** How to complete this task **
Find the line with "PT (51, 694)" in the entries below. Repeat it, every following line, and the line with "Artigos (85, 2493)", exactly and with nothing added.
(Working data begins)
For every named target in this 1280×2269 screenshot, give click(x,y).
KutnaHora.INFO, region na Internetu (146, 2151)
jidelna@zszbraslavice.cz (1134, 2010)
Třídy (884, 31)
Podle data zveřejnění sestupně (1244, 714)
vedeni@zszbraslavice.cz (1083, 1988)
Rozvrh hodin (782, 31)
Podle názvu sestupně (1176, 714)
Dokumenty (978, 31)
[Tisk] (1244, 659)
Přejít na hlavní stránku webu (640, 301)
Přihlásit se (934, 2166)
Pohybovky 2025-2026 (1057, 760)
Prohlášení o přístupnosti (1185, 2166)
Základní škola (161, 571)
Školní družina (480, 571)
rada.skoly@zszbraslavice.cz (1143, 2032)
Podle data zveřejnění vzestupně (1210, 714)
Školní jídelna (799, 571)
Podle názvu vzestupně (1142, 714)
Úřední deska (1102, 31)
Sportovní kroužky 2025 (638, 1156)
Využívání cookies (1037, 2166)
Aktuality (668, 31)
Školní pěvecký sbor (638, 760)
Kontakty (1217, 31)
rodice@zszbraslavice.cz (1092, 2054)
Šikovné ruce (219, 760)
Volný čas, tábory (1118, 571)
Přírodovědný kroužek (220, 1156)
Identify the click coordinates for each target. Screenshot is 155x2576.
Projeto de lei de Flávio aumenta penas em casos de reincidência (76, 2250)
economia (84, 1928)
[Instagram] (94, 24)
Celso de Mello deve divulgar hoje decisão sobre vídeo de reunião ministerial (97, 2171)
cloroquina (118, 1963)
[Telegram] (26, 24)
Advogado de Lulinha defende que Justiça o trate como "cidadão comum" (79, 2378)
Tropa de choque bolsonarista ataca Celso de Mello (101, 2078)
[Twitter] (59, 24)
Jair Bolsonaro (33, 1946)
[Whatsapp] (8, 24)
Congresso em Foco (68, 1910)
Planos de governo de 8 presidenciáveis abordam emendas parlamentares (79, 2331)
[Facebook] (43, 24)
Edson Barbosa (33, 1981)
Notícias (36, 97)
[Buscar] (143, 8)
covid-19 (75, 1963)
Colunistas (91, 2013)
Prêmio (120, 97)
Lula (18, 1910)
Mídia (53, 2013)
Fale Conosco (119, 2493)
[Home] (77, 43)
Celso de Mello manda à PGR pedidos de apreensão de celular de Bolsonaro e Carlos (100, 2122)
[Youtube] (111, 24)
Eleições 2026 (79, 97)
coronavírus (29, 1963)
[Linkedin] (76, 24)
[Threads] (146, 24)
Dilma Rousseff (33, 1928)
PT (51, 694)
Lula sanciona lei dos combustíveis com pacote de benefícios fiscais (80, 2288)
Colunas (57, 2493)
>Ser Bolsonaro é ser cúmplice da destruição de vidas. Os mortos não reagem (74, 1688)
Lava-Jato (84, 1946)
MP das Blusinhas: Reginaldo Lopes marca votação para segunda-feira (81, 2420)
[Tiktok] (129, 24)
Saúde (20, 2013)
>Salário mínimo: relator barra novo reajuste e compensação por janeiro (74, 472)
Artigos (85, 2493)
(Working data ends)
(Working data begins)
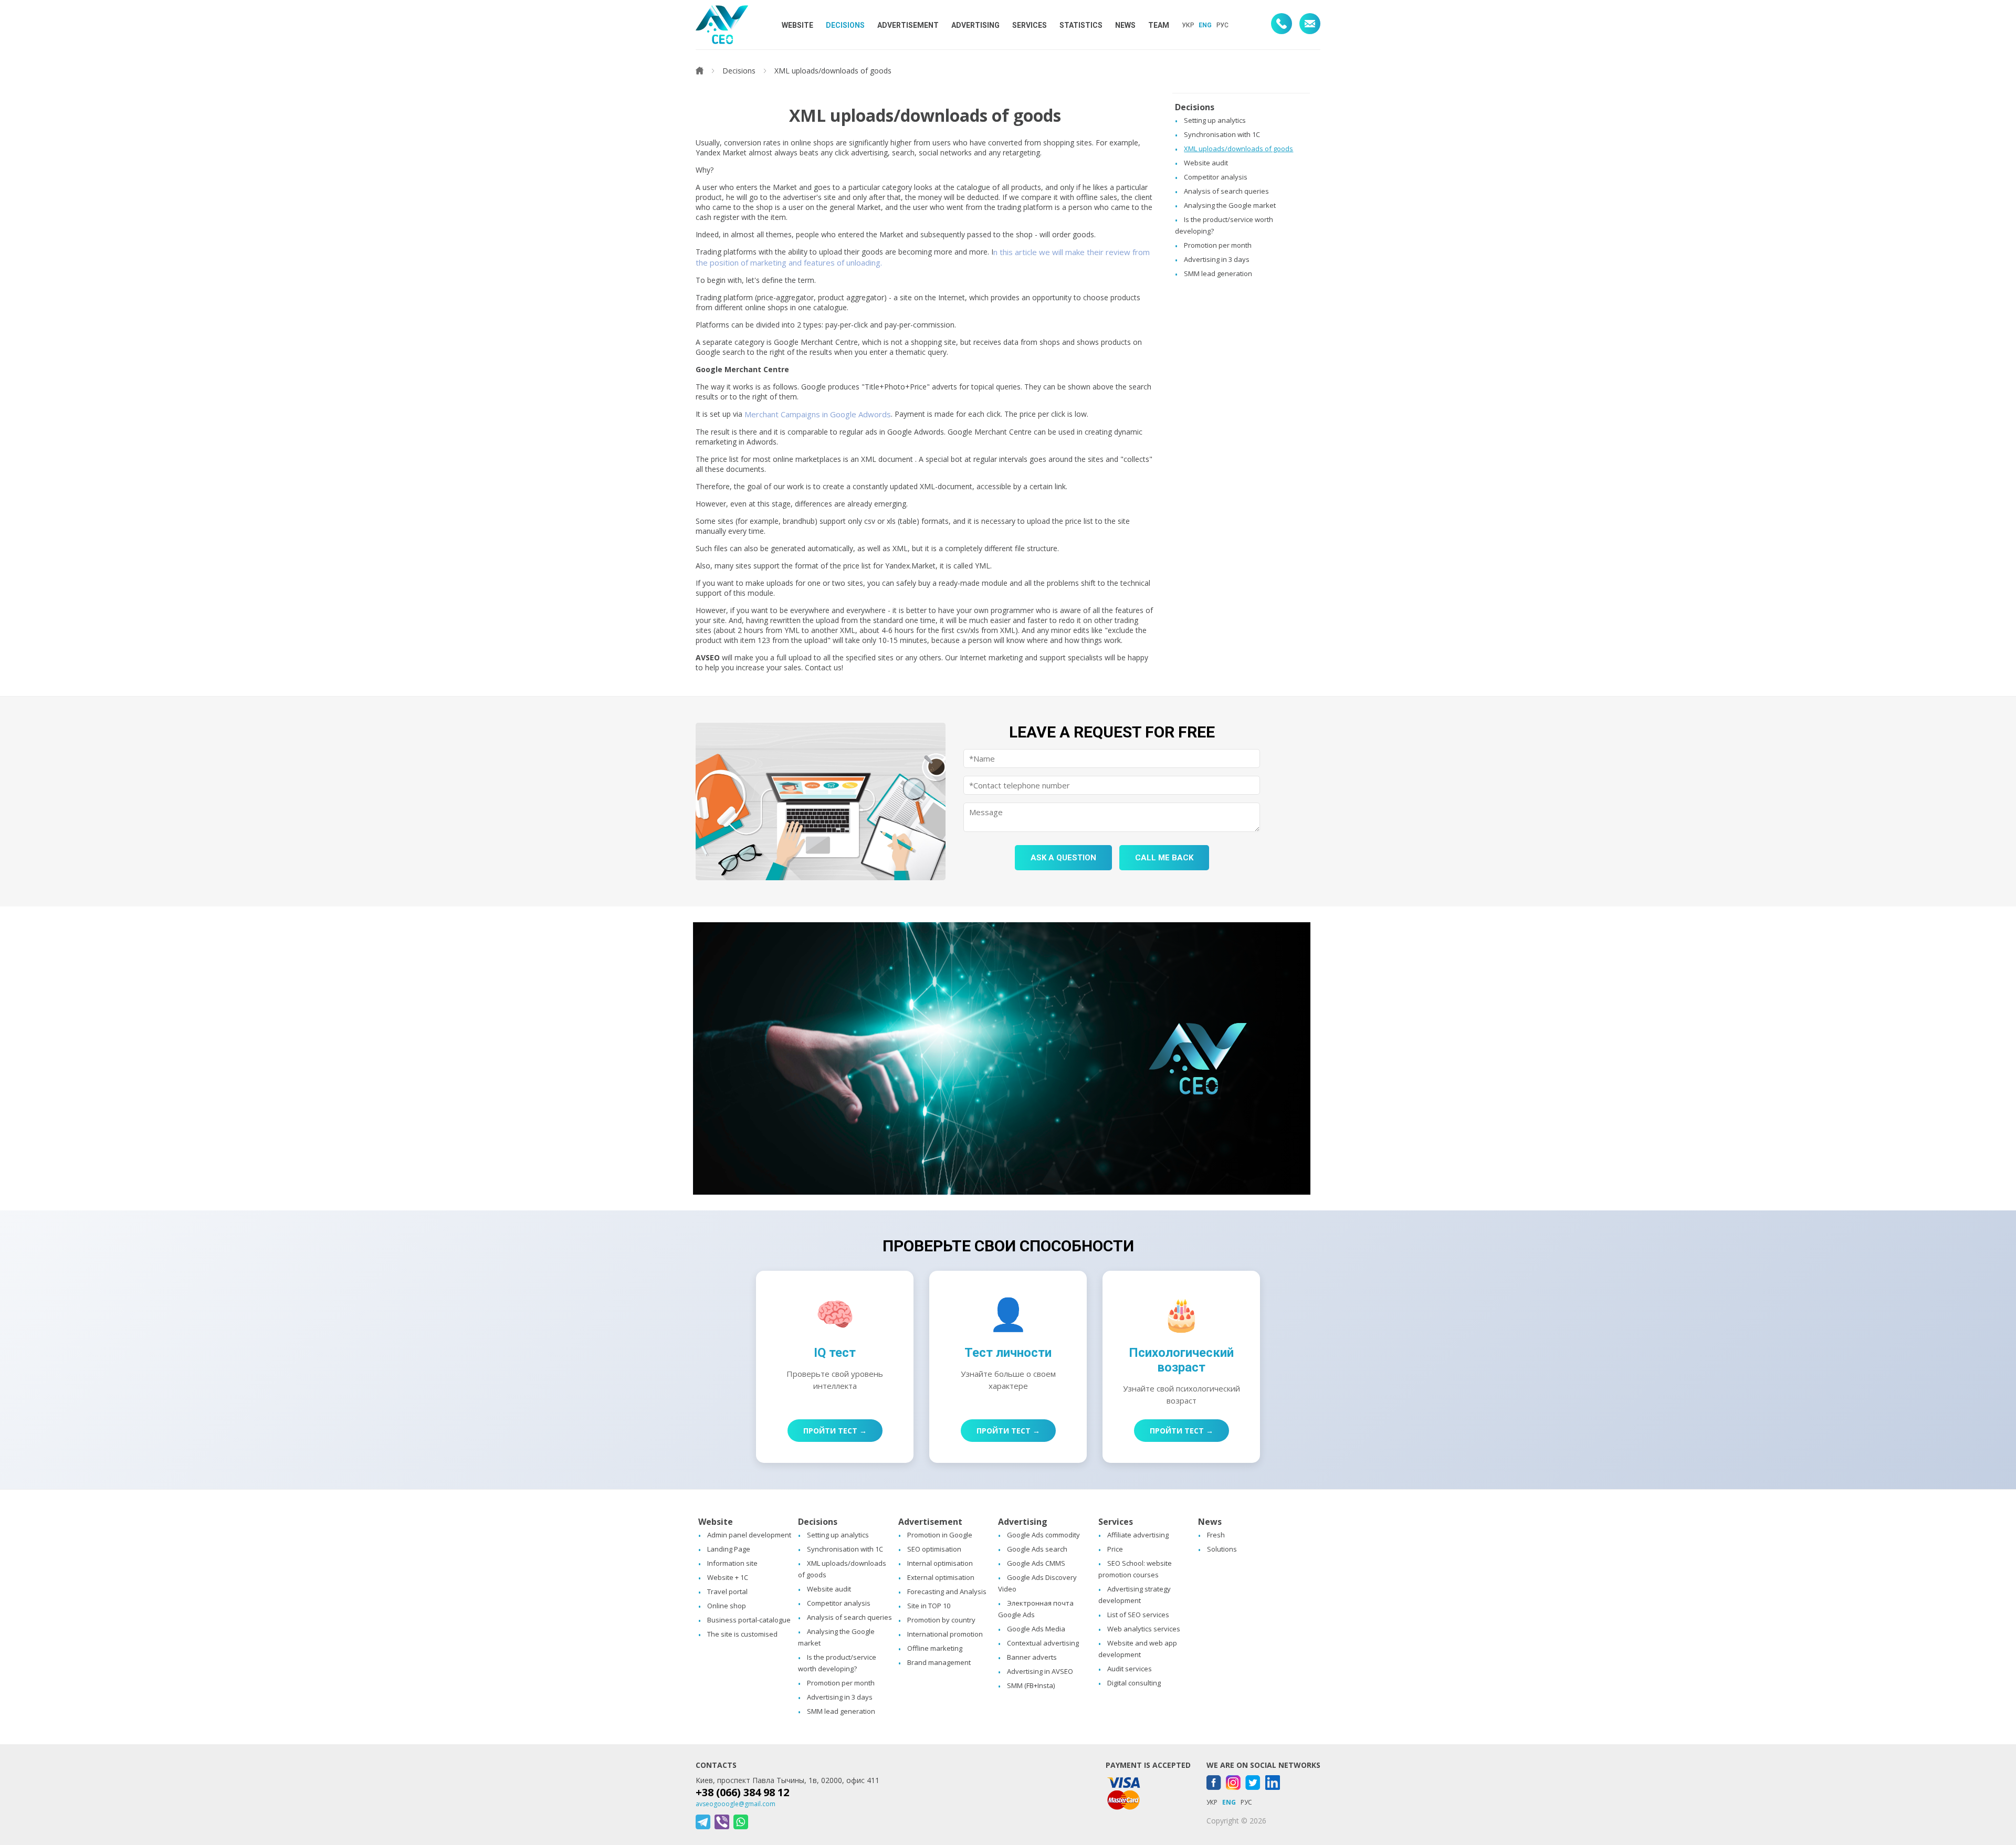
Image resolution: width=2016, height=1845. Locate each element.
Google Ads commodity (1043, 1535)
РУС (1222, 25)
(Working data ends)
** Exercise response **
PT (51, 694)
Lula sanciona lei dos combustíveis com pacote de benefícios fiscais (80, 2288)
Colunas (57, 2493)
>Ser Bolsonaro é ser cúmplice da destruição de vidas. Os mortos não reagem (74, 1688)
Lava-Jato (84, 1946)
MP das Blusinhas: Reginaldo Lopes marca votação para segunda-feira (81, 2420)
[Tiktok] (129, 24)
Saúde (20, 2013)
>Salário mínimo: relator barra novo reajuste e compensação por janeiro (74, 472)
Artigos (85, 2493)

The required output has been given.